Subaru Wall Racer

Posted on 12/09/2011 by plyalex1994
Modified on: 13/09/2018
Project
Press to mark as completed
Introduction
This is an automatic import from our previous community platform. Some things can look imperfect.

If you are the original author, please access your User Control Panel and update it.

I was inspired to make fritsl's wall racers when he showed them off in episode 18 of The latest in Hobby robotics on Makezine's youtube channel.  After finding his guide on how he made them I found where I could buy the parts and decided on a car that I would build it into.  I went with a Subaru Impreza R/C car off eBay which cost me $50AUD, a bit more expensive but worth the cost for the great looks!  For the brains I picked up the Picaxe 18M2 High Power project board and a L293D ...

Source records:
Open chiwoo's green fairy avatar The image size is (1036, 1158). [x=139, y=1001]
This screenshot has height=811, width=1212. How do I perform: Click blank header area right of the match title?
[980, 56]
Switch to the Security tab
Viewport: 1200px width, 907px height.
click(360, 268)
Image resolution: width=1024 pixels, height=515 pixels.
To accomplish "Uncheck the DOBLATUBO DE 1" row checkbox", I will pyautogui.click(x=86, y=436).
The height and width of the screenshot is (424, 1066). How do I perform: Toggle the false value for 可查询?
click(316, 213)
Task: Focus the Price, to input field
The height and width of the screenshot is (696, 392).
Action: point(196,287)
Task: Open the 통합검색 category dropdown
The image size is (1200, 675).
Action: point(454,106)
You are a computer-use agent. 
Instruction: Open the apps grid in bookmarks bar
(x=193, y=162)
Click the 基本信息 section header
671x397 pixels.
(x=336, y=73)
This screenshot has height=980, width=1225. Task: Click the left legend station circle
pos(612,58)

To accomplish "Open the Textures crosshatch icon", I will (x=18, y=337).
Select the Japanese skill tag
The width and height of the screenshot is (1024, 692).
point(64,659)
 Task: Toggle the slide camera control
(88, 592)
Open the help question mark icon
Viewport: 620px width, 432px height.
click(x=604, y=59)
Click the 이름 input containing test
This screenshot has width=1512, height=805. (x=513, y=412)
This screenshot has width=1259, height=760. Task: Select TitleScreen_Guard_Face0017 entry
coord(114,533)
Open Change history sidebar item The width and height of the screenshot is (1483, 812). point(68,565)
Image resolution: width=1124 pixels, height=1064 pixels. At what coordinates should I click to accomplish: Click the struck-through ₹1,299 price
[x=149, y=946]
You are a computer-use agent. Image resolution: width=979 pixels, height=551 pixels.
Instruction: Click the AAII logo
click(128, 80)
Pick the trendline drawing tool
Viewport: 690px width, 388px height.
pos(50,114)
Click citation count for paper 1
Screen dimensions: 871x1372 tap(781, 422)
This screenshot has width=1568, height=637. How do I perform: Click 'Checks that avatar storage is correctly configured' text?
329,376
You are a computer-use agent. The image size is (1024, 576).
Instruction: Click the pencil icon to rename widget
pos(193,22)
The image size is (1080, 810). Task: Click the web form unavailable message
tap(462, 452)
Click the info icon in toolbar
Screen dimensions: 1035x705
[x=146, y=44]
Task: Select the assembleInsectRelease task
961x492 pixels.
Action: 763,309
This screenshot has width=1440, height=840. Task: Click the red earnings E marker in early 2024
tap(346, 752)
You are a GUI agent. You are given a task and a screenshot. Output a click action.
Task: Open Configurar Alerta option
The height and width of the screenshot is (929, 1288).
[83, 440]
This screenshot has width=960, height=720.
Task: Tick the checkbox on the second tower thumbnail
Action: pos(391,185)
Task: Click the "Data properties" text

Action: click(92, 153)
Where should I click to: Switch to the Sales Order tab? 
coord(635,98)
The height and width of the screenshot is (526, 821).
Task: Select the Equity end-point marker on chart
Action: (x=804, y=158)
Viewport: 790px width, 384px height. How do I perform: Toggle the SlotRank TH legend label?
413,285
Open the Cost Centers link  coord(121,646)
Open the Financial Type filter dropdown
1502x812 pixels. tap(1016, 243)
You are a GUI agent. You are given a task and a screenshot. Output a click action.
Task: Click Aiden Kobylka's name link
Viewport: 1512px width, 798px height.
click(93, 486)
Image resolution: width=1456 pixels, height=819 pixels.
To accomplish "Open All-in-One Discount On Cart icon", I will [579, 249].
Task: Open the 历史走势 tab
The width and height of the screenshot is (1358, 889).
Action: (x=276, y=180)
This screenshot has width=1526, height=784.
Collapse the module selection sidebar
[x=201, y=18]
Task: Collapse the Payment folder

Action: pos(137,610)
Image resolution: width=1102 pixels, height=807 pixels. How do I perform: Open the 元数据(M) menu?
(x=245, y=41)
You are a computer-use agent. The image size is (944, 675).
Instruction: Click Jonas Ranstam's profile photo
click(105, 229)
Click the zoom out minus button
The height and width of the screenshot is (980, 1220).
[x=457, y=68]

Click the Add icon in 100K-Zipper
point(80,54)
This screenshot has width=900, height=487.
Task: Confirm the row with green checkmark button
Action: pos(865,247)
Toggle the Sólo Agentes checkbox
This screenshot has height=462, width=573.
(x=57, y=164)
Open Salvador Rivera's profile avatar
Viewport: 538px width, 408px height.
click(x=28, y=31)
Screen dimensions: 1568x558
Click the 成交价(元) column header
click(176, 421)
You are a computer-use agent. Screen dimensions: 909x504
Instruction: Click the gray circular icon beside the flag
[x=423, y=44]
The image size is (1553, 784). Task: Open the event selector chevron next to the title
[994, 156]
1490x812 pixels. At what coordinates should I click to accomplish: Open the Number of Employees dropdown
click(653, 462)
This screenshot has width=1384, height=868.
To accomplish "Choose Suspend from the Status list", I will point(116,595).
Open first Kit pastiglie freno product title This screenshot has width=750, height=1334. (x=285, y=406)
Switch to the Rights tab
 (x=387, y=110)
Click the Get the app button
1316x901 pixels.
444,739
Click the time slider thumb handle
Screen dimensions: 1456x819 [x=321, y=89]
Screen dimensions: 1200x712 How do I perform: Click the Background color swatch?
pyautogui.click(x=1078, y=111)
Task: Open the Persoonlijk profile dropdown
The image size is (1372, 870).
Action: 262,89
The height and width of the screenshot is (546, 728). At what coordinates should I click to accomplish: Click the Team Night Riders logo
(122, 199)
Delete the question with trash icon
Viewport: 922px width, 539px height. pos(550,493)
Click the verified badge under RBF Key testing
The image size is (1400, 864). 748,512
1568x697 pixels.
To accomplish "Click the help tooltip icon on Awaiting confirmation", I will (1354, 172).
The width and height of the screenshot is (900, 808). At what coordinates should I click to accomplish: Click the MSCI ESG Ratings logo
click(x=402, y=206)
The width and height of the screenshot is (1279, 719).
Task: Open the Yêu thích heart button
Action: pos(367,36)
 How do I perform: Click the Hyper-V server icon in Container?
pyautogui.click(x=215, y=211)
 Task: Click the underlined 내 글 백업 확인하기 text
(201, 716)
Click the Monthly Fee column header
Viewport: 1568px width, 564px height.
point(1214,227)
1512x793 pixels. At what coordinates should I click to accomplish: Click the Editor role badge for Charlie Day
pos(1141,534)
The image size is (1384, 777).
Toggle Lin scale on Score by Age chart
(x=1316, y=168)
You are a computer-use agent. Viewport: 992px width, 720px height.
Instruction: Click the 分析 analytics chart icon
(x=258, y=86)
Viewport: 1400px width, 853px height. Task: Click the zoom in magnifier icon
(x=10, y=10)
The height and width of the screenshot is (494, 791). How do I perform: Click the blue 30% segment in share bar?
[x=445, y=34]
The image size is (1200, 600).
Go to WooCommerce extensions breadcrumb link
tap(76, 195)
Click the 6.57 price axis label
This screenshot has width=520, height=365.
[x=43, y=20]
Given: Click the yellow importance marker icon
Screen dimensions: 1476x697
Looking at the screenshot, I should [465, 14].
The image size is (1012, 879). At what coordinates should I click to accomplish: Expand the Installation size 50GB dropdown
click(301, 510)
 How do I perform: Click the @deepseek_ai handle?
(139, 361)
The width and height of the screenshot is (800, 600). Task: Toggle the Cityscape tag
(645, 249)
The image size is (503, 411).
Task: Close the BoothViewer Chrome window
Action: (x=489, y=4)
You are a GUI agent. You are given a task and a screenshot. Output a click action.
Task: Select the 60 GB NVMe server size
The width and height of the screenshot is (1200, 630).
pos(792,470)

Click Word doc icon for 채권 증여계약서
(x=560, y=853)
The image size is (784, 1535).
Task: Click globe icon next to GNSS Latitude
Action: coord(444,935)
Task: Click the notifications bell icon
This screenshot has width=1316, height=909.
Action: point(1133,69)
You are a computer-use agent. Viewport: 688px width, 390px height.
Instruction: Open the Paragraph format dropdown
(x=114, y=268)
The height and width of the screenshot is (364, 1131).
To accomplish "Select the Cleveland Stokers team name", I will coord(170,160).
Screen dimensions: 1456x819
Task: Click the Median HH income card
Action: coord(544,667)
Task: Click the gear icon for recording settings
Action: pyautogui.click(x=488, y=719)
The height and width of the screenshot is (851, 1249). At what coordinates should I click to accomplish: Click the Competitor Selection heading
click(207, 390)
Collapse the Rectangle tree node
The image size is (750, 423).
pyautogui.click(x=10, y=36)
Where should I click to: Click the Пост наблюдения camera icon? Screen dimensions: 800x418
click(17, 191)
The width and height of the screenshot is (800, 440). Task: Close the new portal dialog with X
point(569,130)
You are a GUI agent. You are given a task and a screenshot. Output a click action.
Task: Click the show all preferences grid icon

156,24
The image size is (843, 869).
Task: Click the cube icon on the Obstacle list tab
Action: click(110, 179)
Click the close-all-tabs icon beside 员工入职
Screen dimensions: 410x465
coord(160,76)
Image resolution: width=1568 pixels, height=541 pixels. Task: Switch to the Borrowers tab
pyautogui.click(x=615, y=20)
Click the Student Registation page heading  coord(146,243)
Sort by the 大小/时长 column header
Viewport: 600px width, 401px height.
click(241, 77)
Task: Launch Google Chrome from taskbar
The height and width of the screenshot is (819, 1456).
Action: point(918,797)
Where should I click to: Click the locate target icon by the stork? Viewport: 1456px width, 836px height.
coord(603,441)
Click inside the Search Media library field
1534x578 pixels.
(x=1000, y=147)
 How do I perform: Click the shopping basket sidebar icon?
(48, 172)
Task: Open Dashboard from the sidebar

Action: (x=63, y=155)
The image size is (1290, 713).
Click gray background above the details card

**TASK SET**
**A.** List every piece of hardware that the Subaru wall racer page says the builder bought or picked up for the project.
**B.** Duplicate the Subaru wall racer page word for word, everything from "Posted on 12/09/2011" down to "and update it.".

**SOLUTIONS BELOW**
**A.**
Subaru Impreza R/C car
Picaxe 18M2 High Power project board
L293D

**B.**
Posted on 12/09/2011 by plyalex1994
Modified on: 13/09/2018
Project
Press to mark as completed
Introduction
This is an automatic import from our previous community platform. Some things can look imperfect.

If you are the original author, please access your User Control Panel and update it.